Chapter 4. SOAP-Based Web Services

JAX-WS is an API for producing and consuming REST-style and SOAP-style web services. Chapter 2 introduced, with a RESTful example, the JAX-WS @WebServiceProvider annotation, which can be used for either a REST-style or a SOAP-based service. This chapter introduces the @WebService annotation, in effect a refinement of @WebServiceProvider; a @WebService is emphatically SOAP-based. JAX-WS is thus sufficiently rich and varied that it might better be described as a collection of APIs. JAX-WS is the successor to JAX-RPC, which derives from the XML-RPC discussed in Chapter 1. The reference implementation for JAX-WS is part of the open source GlassFish project and is named GlassFish Metro or just Metro for short. The current version of JAX-WS is 2.2.x. JAX-WS is officially part of enterprise Java but, with JDK 1.6 or greater, JAX-WS services can be compiled and published using only core Java. SOAP-based services in JAX-WS can be published with a standard Java web server such as Tomcat or Jetty; there is also a convenient Endpoint publisher, used earlier to publish a RESTful service.

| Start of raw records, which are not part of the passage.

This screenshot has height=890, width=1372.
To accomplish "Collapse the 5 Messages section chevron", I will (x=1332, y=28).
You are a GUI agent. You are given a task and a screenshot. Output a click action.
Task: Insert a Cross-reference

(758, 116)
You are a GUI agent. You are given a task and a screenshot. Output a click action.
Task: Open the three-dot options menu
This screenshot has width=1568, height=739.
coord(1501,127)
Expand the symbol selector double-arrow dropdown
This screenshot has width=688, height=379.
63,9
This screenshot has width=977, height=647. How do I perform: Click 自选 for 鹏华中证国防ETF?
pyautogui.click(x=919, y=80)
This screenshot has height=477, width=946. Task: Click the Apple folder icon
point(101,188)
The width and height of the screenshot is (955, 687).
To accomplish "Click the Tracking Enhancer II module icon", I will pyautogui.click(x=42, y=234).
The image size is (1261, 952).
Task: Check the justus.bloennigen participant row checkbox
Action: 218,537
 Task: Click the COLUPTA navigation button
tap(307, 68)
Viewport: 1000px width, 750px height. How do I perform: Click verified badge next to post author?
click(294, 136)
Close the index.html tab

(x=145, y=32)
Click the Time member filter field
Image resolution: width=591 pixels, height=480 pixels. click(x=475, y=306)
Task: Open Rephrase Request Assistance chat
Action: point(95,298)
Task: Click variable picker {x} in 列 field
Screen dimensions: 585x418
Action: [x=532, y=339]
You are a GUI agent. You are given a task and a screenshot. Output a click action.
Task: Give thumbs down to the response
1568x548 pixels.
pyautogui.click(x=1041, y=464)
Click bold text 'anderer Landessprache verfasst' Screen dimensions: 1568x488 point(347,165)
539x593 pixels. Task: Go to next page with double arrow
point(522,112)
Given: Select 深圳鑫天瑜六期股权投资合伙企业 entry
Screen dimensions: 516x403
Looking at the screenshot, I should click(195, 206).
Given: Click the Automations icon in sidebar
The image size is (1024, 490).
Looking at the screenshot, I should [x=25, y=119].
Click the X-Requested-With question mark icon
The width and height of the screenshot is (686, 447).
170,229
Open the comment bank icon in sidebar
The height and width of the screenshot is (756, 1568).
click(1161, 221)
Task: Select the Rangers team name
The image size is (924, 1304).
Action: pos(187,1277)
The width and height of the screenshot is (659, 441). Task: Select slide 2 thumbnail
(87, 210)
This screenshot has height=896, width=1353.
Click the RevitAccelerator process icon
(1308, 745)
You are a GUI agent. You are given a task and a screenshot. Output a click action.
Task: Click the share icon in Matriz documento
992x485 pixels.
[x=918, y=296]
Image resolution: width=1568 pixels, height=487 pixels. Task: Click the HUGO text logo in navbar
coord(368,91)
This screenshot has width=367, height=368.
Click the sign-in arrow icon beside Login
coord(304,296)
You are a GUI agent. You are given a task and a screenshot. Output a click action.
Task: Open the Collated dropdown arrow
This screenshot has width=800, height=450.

Apache Axis2 is an alternative implementation of JAX-WS. Axis2, the successor to Axis, is based on JAX-WS but has additional features. Yet another JAX-WS implementation is Apache CXF. This chapter focuses on the Metro implementation of JAX-WS, but the next chapter includes an Axis2 service and client. The Metro, Axis2, and Apache CXF implementations of JAX-WS are sufficiently close that a programmer fluent in one implementation should be able to move easily into any other implementation.

SOAP is an XML dialect that has two W3C-sanctioned versions: 1.1 and 1.2; SOAP is officially no longer an acronym. The differences between the versions of SOAP are more about infrastructure than API. For example, the media type for a SOAP 1.1 message is text/xml, whereas this type changes in SOAP 1.2 to application/soap+xml. The SOAP 1.2 processing model is more thoroughly and precisely specified than is the SOAP 1.1 model; SOAP 1.2 has an official binding framework that opens the way to using transport protocols other than HTTP for delivering SOAP messages. In practice, however, HTTP remains the dominant transport for both SOAP 1.1 and SOAP 1.2. In the major SOAP frameworks of Java and DotNet, SOAP 1.1 is the default, but both systems support SOAP 1.2 as well.

SOAP has a basic profile, which comes from the WS-I (Web Services Interoperability) consortium to encourage and support interoperability among web service languages and technologies. Beyond the basic profile are various initiatives, some of which are covered in later chapters; these initiatives (for instance, WS-Reliability and WS-Security) often are grouped under the acronym WS-*. WSIT (Web Services Interoperability Technology) is a related set of guidelines that promotes interoperability specifically between Java and DotNet, in particular DotNet’s WCF (Windows Communication Foundation). WCF is a framework for developing service-oriented applications that would include but also go beyond SOAP-based web services (metro.java.net/guide). From time to time, this chapter refers to one or another SOAP specification in order to clarify a particular service or client, but the emphasis in this chapter remains on coding services and their clients. Unless otherwise specified, the examples are in SOAP 1.1.